Top of SUPPLIED MATERIAL
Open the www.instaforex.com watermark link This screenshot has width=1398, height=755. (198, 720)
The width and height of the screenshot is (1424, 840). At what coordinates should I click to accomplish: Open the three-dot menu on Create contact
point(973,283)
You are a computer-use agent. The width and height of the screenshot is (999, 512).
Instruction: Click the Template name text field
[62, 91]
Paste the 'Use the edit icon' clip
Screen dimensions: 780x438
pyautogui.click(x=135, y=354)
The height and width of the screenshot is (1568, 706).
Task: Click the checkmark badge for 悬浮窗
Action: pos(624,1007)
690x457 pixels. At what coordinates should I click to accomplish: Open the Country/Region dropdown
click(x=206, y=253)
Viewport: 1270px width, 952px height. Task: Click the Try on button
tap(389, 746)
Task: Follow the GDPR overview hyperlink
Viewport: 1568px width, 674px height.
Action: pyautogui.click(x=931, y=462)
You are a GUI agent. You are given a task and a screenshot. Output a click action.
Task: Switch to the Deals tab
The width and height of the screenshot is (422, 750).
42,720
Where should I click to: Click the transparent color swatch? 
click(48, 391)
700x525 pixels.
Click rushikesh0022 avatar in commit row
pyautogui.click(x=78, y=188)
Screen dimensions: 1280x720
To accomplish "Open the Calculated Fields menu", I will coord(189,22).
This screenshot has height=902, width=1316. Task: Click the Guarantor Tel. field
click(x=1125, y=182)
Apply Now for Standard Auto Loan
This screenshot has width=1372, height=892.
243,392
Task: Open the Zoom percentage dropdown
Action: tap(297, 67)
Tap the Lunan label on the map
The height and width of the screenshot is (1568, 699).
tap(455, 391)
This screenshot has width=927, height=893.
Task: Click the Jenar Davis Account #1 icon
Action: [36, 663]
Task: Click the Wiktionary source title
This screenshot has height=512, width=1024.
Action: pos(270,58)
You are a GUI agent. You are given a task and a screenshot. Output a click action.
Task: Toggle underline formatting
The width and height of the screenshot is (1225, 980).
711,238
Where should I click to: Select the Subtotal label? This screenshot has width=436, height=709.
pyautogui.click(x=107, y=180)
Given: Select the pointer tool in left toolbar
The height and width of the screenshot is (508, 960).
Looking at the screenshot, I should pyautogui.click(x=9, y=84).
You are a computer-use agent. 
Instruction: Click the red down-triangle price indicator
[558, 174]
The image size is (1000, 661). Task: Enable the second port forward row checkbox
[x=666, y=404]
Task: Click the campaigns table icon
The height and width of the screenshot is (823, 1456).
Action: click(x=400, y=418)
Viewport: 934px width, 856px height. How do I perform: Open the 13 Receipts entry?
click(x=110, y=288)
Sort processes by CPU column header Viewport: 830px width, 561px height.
Bottom of SUPPLIED MATERIAL
What belongs in the answer is each line of the data that has the word "computer".

# RESPONSE TO THIS TASK:
You are a computer-use agent. The width and height of the screenshot is (999, 512).
You are a computer-use agent. 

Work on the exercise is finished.